The AI gold rush has entered its infrastructure phase. Manufacturers across the data center and computing supply chain are signing deals worth billions, not millions, to secure their place in what’s shaping up to be the most capital-intensive buildout in tech history.
Applied Digital, a company that once primarily served the crypto mining world, just became Exhibit A for the scale of this pivot. The firm has locked in a roughly $7.5 billion lease for 300 megawatts of AI and high-performance computing capacity at its Delta Forge 1 facility, with a 15-year term. That was followed by an additional $5.2 billion lease for 210 MW at Delta Forge 2. Combined, these agreements push Applied Digital’s total contracted revenue above $31 billion, with the potential to reach $73 billion if renewals kick in.
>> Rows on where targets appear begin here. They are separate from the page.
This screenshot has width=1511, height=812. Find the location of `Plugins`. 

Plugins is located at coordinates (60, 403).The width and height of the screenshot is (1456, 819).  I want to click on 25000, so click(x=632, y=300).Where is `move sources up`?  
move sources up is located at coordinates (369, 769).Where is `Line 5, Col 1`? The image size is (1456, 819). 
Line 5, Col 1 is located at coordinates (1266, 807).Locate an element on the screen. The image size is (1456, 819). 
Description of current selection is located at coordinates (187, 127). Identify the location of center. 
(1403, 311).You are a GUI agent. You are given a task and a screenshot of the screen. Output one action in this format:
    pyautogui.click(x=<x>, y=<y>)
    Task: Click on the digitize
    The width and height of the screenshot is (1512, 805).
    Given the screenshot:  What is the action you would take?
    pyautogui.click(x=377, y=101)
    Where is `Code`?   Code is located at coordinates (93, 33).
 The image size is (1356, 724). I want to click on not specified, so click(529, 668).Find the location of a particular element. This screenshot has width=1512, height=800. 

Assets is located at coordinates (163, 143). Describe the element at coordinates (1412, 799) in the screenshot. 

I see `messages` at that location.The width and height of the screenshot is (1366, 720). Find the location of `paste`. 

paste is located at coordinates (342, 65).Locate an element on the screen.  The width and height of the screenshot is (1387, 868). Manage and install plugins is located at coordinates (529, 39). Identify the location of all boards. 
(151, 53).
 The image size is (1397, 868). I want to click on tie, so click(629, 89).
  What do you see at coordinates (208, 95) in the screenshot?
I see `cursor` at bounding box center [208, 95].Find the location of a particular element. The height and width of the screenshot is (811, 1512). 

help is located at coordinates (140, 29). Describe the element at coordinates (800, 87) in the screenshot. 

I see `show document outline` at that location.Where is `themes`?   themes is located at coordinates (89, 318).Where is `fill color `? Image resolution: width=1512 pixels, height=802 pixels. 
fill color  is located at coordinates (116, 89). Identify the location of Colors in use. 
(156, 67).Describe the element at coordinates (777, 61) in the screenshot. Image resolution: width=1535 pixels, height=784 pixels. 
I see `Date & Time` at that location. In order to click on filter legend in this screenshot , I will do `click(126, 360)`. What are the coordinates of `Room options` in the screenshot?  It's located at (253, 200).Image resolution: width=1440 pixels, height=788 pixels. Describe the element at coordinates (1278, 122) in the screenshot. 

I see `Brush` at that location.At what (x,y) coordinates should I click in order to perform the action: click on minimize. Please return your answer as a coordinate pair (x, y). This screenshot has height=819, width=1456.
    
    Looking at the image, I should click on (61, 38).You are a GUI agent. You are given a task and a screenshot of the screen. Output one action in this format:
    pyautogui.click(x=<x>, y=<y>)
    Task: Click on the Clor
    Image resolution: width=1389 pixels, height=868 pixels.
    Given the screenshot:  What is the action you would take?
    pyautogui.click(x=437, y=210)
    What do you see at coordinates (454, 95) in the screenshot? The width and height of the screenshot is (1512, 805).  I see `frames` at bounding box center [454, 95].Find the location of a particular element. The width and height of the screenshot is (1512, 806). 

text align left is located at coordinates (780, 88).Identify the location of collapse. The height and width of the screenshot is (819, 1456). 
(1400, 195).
The great migration from mining to AI
Applied Digital isn’t alone. An entire cohort of Bitcoin mining companies is pivoting hard toward AI infrastructure, and the numbers are staggering. By late 2025, industry-wide AI and HPC contracts originating from Bitcoin miners reached approximately $65 billion.
The logic is straightforward. Bitcoin miners already own the three things AI companies desperately need: real estate, power capacity, and cooling infrastructure. Repurposing a mining facility for GPU clusters is a lot faster than building one from scratch.